Extreme Triangulation
Jan 23, 2009: 11:36 PM CSTAs I mentioned earlier this morning, the US Equity Indexes are experiencing a strange phenomenon – let’s call it ‘Extreme Triangulation.’ It’s not actually a triangle, but price is being almost entirely contained within the range of the previous day, drawing price to a finely balanced zone. Let’s view this action from multiple sources.
S&P 500 15-min chart:

What I wanted to highlight with the S&P 500 is the fact that we’re narrowing each day’s range as we come into balance. I’ve taken the day’s high and low and extended them fully into the next session to show how the highs and lows are compressing and price is staying completely within the prior day’s range. This is an abnormal phenomenon to occur for more than one day.
To be far, Tuesday’s action was quite volatile, but Thursday and Friday – with the exception of one nip outside the range – were both in the previous day’s range. This is telling us that the market is digesting news from all directions and is currently in ‘balance’ between buyers and sellers… and that it is likely to break soon from this balance into a trend move (or directional burst).
Let’s see this same pattern on the NASDAQ, which is showing far more volatility and gaps.
NASDAQ 10 min chart:

NASDAQ based traders have had a rough time this week, as price made perfect plunge on Tuesday, did an opening test drive on Wednesday, was quite erratic on Thursday, and made a sustained up-move after a large gap-down on Friday.
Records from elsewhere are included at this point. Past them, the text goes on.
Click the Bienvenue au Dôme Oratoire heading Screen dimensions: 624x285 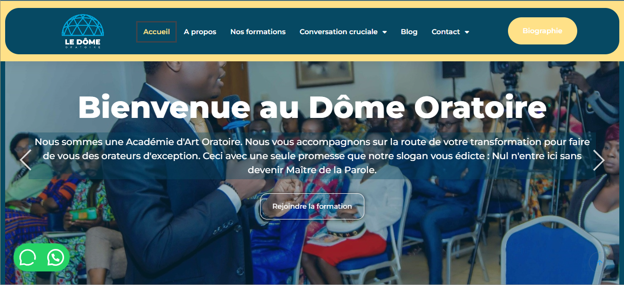coord(312,107)
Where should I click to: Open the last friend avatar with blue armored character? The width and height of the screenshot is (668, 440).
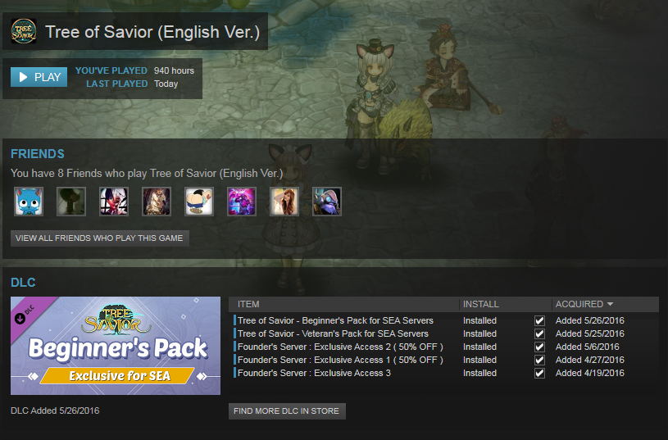[x=327, y=202]
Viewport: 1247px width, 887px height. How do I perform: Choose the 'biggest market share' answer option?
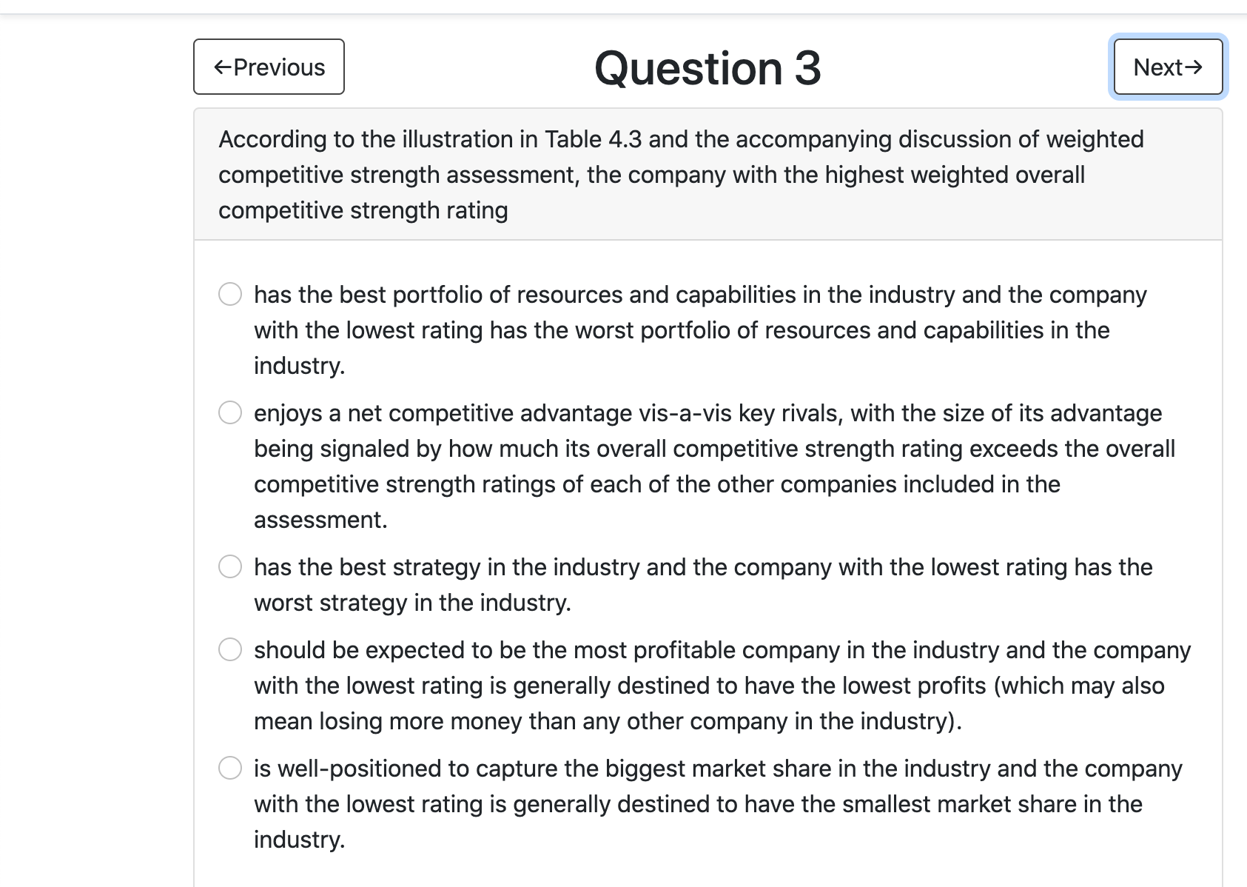(230, 768)
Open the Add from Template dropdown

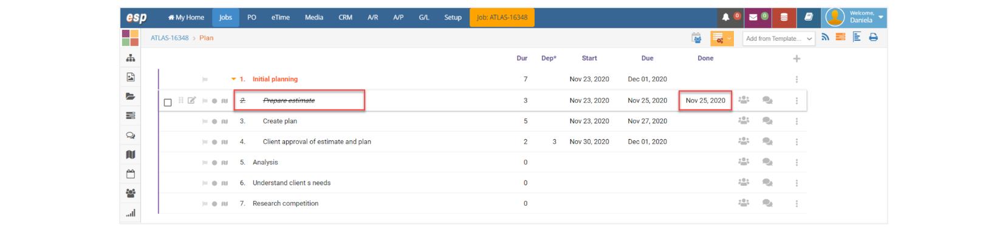click(x=778, y=38)
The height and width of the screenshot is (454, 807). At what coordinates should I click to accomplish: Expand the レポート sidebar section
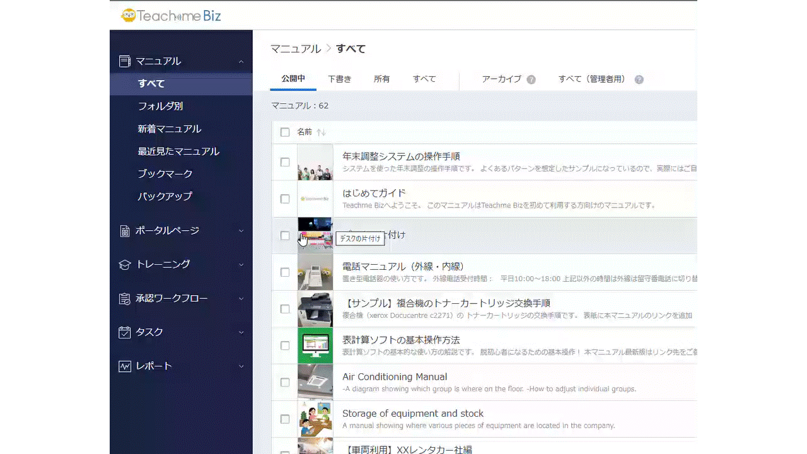coord(241,366)
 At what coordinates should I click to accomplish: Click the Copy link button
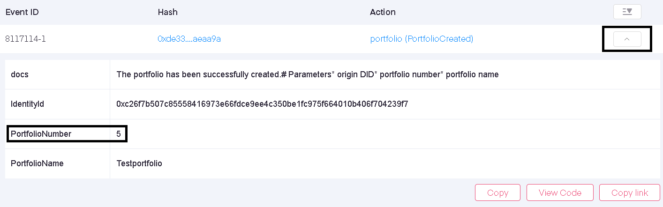pos(630,192)
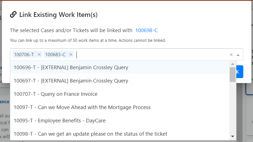Click the chain link icon in the title
Image resolution: width=253 pixels, height=142 pixels.
click(13, 15)
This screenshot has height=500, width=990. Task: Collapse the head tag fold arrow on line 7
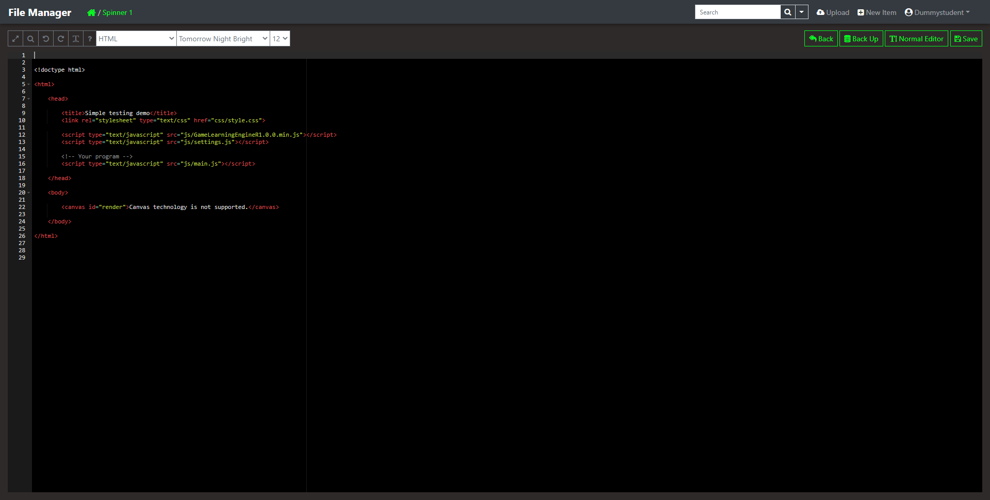[29, 99]
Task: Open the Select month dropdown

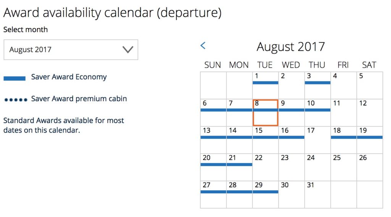Action: pos(71,50)
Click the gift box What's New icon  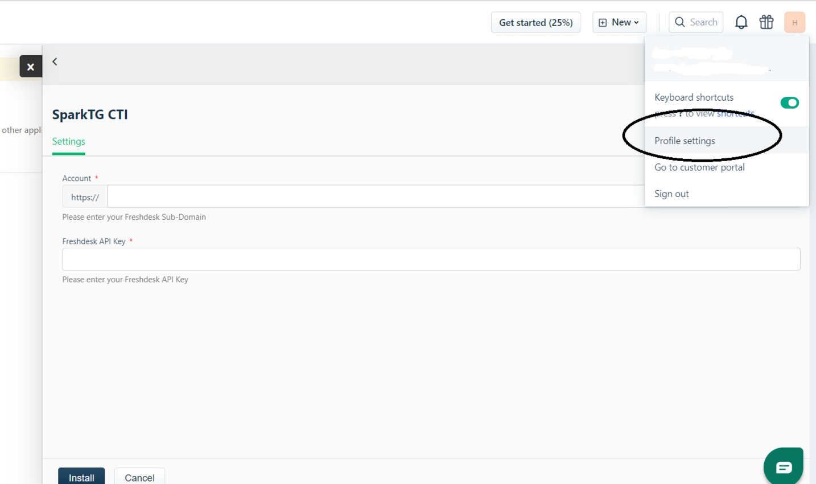point(766,22)
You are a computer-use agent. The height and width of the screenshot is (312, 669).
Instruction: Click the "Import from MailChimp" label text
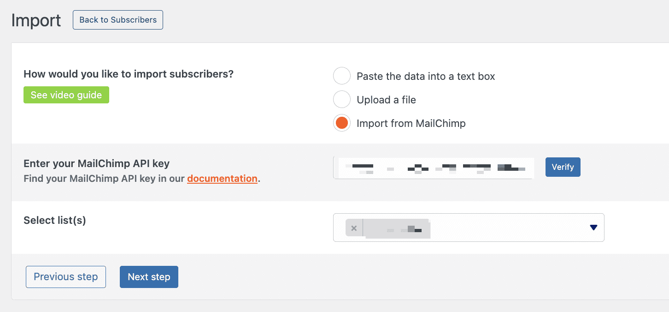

Just look at the intraday action on the chart – it makes one very confused chart.
Finally, let’s sum up the action with the Russell 2000 and see its symmetrical triangle consolidation pattern forming.
Russell 2000 10-min:

Again, with one slight nip out, price has contained itself within two converging trendlines that will be forming an apex very soon about the 445 level… which is almost exactly where price is situated currently.
Price cannot stay contained within a triangle forever, and it is expected to break one way or the other (odds favor to the downside but that by no means is guaranteed).
The best play may be to place a sell-short stop around 440 and a buy (long) stop at 450 and join the market once it breaks, with the other side serving as an initial stop. That would be easier than trying to trade within the triangle or predict in which direction price will break.